Grossman also cautioned against snacking while watching television, which can lead to passive overeating.
“When the snacking urge starts,” Berg said, “try an ‘exercise snack’ instead, such as one minute of jumping jacks, marching in place, seated punches, dancing or a lap or two around your house.”
Another strategy is to plan healthy snacks for easy access when you’re hungry.
“Try to snack on some lower-calorie foods, such as raw veggies and hummus,” Grossman said.
Laing suggested focusing your attention on what you can add instead of what you should limit.
When ordering takeout or planning your shopping list, aim to meet U.S. Department of Agriculture MyPlate recommendations of filling half your plate with fruits and vegetables, one-fourth with grains, of which at least half should be whole grains, and one-fourth of your plate with lean protein.
When choosing dairy, aim for low-fat or fat-free options.
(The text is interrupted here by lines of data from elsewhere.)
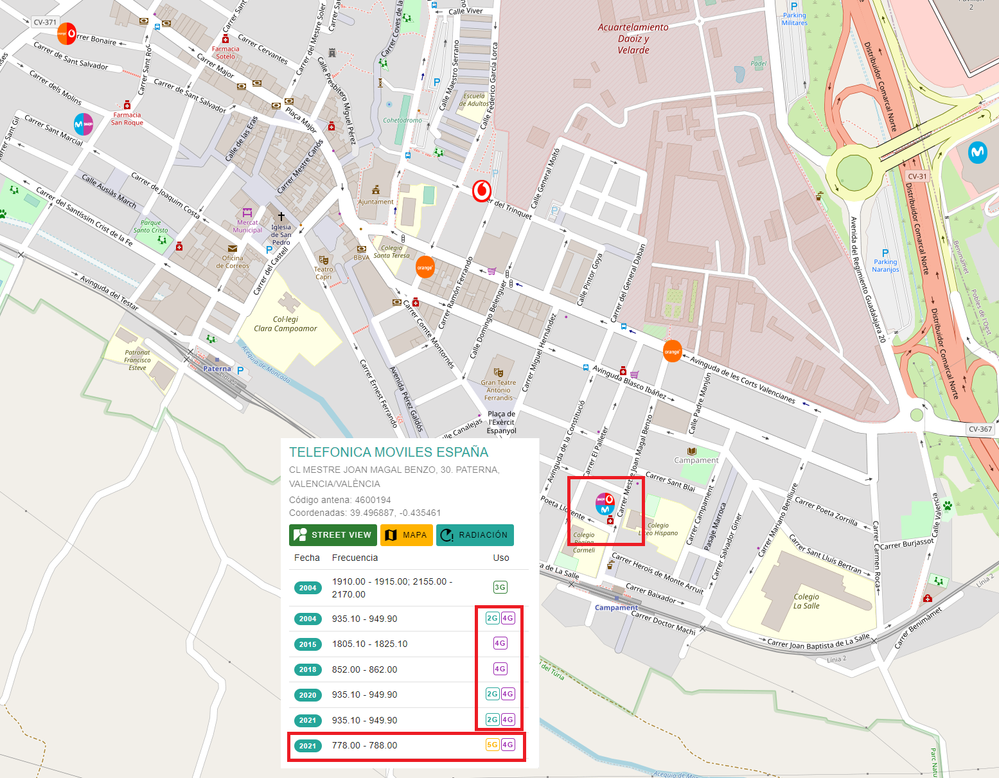Open the RADIACIÓN report button
The width and height of the screenshot is (999, 778).
475,535
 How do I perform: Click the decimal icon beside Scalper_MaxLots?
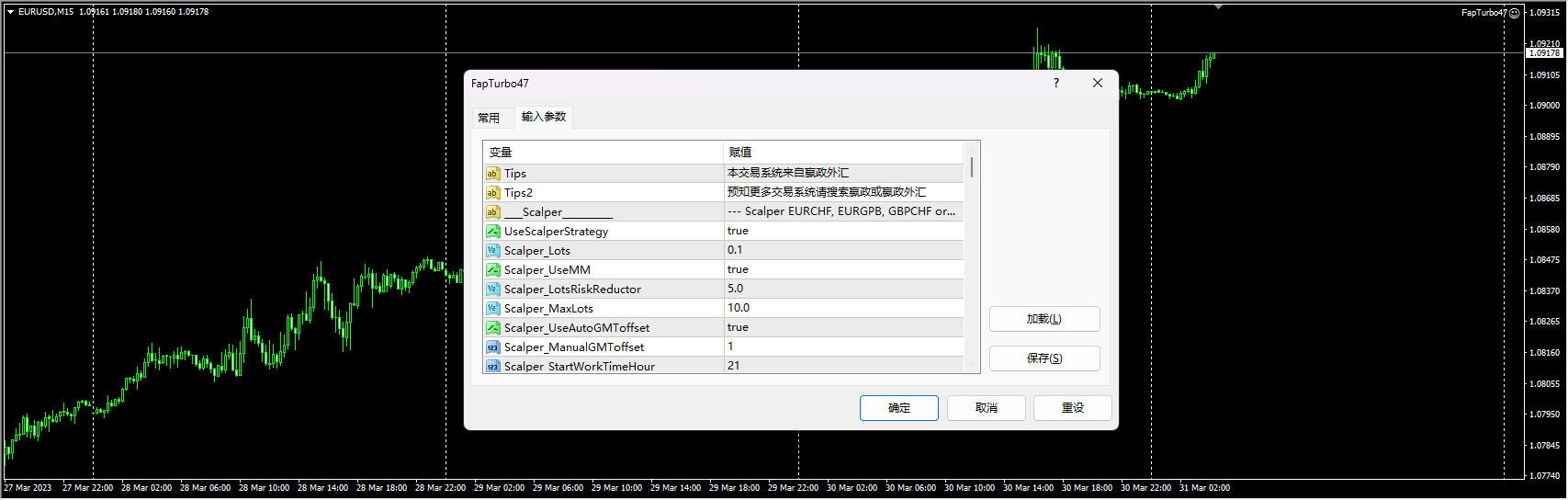pyautogui.click(x=493, y=309)
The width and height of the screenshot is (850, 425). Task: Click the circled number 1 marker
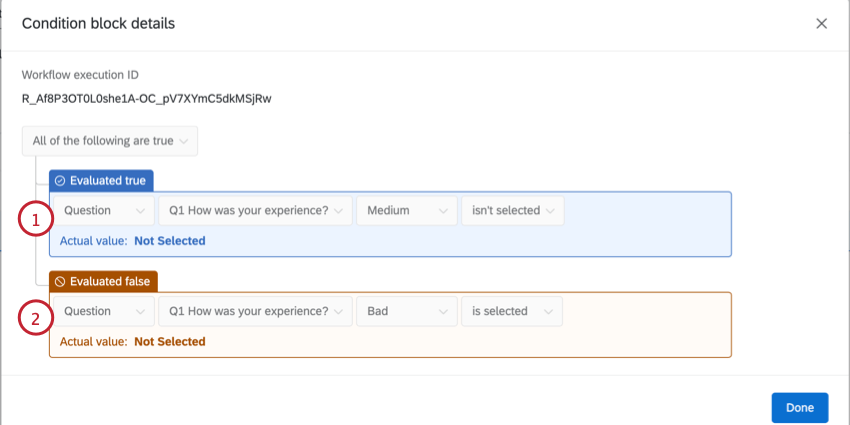coord(35,220)

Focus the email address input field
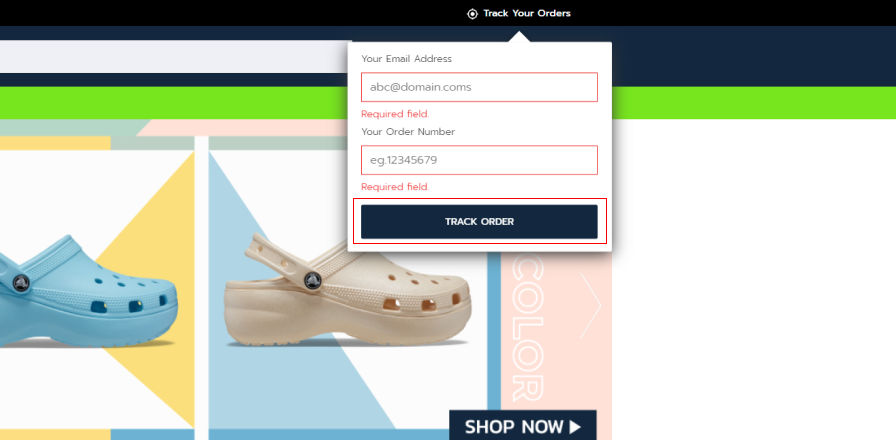click(x=479, y=87)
Fresh fruits and vegetables are packed with nutrients, but canned and frozen varieties are also excellent options and can be stored longer, Laing said. Rice, pastas, cereals, canned meat and beans and shelf-stable milks also can be stored.
Bottom line: seek balance
Having an unprecedented and abrupt shift in routine likely will lead to disruptions in your normal eating and activity patterns – and routines are being redefined each day.
Laing emphasized that healthy eating and exercise should be a priority, but now is not the time to embark on a trendy diet; nor should you obsess over the changes in your exercise or eating patterns if it adds more stress to your life.
“The way we are coping with stress and anxiety over the current situation is more important than stressing about the fear of gaining weight,” she said.
This can be further complicated if you have disordered eating tendencies or have a diagnosed eating disorder.
If overeating is causing you physical discomfort or feelings of shame or guilt, reach out to your primary health care provider, mental health professional or registered dietitian for advice and support. Many are able to offer telehealth services.